[Rows from a dataset]
++++++++++
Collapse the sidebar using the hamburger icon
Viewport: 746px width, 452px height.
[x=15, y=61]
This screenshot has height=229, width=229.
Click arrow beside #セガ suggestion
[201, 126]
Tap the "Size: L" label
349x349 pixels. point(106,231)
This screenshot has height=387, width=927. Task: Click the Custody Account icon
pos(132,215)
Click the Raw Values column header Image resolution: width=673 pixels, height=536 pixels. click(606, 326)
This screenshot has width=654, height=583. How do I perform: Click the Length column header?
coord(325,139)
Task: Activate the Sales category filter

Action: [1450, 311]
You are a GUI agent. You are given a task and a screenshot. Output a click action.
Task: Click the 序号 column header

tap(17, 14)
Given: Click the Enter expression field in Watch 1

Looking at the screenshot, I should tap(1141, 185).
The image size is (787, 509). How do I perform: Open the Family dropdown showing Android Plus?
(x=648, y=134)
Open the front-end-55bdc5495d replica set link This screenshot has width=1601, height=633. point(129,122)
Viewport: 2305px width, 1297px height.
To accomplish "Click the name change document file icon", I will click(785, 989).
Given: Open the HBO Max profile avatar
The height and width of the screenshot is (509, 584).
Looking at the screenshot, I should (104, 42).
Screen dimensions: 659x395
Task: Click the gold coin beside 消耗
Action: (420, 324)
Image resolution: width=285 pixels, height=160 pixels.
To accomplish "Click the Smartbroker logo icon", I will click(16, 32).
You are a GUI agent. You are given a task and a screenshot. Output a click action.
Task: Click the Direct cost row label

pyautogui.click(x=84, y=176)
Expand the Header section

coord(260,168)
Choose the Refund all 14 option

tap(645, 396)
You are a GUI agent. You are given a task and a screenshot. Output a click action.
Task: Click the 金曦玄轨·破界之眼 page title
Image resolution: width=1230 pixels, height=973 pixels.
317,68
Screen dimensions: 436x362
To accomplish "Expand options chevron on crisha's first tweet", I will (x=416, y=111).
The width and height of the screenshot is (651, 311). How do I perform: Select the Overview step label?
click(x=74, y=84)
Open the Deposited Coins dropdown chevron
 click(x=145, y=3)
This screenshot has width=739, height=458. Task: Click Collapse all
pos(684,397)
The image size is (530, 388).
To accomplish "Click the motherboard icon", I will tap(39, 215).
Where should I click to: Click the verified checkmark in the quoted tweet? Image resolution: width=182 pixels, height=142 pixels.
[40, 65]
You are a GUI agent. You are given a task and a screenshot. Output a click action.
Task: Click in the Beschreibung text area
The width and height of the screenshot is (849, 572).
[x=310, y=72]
++++++++++
**GIVEN PROBLEM**
Put the lines from the one containing "Image resolution: width=285" through the one containing "tap(645, 396)" into a JSON list of strings, one string per line and blank lines omitted.

**EXPECTED OUTPUT**
[
  "Image resolution: width=285 pixels, height=160 pixels.",
  "To accomplish \"Click the Smartbroker logo icon\", I will click(16, 32).",
  "You are a GUI agent. You are given a task and a screenshot. Output a click action.",
  "Task: Click the Direct cost row label",
  "pyautogui.click(x=84, y=176)",
  "Expand the Header section",
  "coord(260,168)",
  "Choose the Refund all 14 option",
  "tap(645, 396)"
]